• _REQUIREMENT_
Copy word for word the stretch of entries below, from their beginning through the line that contains "Looking at the screenshot, I should pos(19,330).".

(Item-finding entries)

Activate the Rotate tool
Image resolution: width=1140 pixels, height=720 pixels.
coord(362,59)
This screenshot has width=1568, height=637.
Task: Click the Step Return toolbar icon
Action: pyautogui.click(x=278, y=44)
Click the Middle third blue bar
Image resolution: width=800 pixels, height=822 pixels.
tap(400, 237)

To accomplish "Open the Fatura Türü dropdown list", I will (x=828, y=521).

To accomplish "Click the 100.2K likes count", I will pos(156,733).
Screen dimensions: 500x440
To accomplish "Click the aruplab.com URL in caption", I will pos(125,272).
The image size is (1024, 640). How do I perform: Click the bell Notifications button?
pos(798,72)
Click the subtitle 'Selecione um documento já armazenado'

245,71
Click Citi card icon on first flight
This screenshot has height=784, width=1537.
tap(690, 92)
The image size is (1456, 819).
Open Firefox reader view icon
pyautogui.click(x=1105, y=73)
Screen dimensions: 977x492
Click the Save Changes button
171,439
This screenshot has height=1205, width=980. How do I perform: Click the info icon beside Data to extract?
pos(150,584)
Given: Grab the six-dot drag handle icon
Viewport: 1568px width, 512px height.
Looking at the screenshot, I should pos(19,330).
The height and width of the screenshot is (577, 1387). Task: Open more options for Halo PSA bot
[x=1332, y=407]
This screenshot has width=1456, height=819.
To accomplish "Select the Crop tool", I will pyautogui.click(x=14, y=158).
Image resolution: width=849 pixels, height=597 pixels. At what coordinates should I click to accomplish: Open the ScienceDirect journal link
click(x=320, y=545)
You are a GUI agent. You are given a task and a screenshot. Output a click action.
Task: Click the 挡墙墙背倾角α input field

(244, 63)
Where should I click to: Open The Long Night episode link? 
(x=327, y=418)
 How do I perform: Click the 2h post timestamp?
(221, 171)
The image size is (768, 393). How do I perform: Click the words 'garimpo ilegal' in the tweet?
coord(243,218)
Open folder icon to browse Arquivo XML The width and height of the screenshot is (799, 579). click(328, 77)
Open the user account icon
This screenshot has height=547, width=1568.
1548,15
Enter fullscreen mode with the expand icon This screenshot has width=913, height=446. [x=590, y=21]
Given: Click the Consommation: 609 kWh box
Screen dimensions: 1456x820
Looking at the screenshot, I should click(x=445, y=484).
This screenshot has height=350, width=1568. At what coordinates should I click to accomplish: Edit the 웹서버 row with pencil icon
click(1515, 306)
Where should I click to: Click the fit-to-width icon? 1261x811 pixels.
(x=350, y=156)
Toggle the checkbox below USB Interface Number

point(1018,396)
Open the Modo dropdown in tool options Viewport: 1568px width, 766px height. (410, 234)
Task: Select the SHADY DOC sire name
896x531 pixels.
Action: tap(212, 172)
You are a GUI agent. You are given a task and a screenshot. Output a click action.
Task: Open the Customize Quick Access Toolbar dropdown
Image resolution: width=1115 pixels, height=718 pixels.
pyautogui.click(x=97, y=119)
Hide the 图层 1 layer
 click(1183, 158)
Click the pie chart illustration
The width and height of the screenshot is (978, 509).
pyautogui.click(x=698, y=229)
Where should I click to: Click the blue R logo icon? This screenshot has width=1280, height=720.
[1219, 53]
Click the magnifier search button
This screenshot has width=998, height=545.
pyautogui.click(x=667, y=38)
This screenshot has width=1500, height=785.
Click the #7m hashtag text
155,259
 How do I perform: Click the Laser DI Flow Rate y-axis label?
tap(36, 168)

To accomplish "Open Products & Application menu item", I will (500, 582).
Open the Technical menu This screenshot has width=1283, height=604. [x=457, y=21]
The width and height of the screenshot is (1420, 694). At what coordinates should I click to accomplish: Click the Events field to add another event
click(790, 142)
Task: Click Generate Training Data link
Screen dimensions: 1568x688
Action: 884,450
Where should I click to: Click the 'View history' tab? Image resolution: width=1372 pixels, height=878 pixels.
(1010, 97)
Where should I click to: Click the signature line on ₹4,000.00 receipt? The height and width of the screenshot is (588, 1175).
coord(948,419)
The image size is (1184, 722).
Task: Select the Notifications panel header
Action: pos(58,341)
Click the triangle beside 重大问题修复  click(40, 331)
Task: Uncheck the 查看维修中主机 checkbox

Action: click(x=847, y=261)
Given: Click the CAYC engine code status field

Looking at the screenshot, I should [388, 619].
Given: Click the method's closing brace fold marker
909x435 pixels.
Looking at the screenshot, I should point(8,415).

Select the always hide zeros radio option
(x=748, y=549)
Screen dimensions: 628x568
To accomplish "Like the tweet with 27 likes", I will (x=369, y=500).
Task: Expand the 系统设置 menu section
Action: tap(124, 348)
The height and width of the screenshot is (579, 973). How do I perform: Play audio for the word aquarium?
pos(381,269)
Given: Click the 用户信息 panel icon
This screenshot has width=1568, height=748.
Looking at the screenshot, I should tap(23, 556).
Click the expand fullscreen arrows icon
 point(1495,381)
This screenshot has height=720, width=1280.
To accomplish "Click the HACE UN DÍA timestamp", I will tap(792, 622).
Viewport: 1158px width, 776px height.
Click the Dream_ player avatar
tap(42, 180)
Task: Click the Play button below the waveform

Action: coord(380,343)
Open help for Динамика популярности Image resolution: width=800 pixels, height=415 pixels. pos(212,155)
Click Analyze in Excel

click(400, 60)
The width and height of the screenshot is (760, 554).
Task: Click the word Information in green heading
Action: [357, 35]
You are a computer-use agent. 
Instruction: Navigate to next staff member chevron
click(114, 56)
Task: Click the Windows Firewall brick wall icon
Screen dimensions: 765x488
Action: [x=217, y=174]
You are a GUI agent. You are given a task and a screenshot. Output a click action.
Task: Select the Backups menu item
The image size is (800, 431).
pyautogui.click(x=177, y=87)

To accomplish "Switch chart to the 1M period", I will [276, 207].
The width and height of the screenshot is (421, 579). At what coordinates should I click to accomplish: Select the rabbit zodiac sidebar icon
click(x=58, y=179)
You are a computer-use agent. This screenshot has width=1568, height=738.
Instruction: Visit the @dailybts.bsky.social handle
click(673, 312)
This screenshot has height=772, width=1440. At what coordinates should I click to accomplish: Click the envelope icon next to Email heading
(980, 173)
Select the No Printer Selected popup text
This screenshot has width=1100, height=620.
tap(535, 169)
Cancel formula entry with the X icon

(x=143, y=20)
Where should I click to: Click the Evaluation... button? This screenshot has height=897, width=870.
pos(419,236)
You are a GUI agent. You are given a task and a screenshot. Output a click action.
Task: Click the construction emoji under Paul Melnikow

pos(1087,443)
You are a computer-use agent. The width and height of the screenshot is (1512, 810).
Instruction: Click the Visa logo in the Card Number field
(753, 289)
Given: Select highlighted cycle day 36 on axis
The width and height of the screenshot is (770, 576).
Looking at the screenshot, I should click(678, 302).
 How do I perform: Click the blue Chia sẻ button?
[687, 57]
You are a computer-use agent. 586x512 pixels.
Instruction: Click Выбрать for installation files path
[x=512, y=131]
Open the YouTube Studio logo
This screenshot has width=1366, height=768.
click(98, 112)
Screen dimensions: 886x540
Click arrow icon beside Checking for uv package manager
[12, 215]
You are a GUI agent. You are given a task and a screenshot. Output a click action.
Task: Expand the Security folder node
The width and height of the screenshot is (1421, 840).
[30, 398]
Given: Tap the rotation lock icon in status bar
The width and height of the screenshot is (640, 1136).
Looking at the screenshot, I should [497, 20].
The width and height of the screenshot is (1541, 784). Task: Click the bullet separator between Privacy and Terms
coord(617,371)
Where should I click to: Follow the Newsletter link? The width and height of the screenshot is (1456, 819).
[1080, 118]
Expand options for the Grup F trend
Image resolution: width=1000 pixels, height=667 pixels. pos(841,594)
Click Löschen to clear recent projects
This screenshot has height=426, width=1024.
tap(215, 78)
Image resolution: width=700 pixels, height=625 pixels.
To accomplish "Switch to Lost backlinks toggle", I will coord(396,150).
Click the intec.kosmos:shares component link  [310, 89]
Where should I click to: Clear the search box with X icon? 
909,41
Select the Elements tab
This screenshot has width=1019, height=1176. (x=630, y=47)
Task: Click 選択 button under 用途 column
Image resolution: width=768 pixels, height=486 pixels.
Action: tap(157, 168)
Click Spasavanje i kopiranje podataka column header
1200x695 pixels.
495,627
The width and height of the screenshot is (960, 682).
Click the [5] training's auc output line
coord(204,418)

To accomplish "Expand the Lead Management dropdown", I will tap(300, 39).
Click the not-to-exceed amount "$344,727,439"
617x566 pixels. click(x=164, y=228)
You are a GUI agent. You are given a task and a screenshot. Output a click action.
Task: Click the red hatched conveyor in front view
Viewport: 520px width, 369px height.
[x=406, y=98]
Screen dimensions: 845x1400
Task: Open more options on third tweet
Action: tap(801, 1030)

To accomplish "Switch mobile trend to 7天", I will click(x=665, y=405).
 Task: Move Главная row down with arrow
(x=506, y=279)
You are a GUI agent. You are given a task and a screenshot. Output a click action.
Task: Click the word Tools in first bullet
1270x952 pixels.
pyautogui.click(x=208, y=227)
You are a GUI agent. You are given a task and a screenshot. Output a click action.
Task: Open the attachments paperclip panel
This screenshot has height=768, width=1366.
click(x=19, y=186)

• _SOLUTION TO THE PROBLEM_
Activate the Rotate tool
Image resolution: width=1140 pixels, height=720 pixels.
coord(362,59)
This screenshot has width=1568, height=637.
Task: Click the Step Return toolbar icon
Action: pyautogui.click(x=278, y=44)
Click the Middle third blue bar
Image resolution: width=800 pixels, height=822 pixels.
tap(400, 237)

To accomplish "Open the Fatura Türü dropdown list", I will (x=828, y=521).

To accomplish "Click the 100.2K likes count", I will pos(156,733).
Screen dimensions: 500x440
To accomplish "Click the aruplab.com URL in caption", I will pos(125,272).
The image size is (1024, 640). How do I perform: Click the bell Notifications button?
pos(798,72)
Click the subtitle 'Selecione um documento já armazenado'

245,71
Click Citi card icon on first flight
This screenshot has height=784, width=1537.
tap(690, 92)
The image size is (1456, 819).
Open Firefox reader view icon
pyautogui.click(x=1105, y=73)
Screen dimensions: 977x492
Click the Save Changes button
171,439
This screenshot has height=1205, width=980. How do I perform: Click the info icon beside Data to extract?
pos(150,584)
Given: Grab the six-dot drag handle icon
Viewport: 1568px width, 512px height.
Looking at the screenshot, I should pos(19,330).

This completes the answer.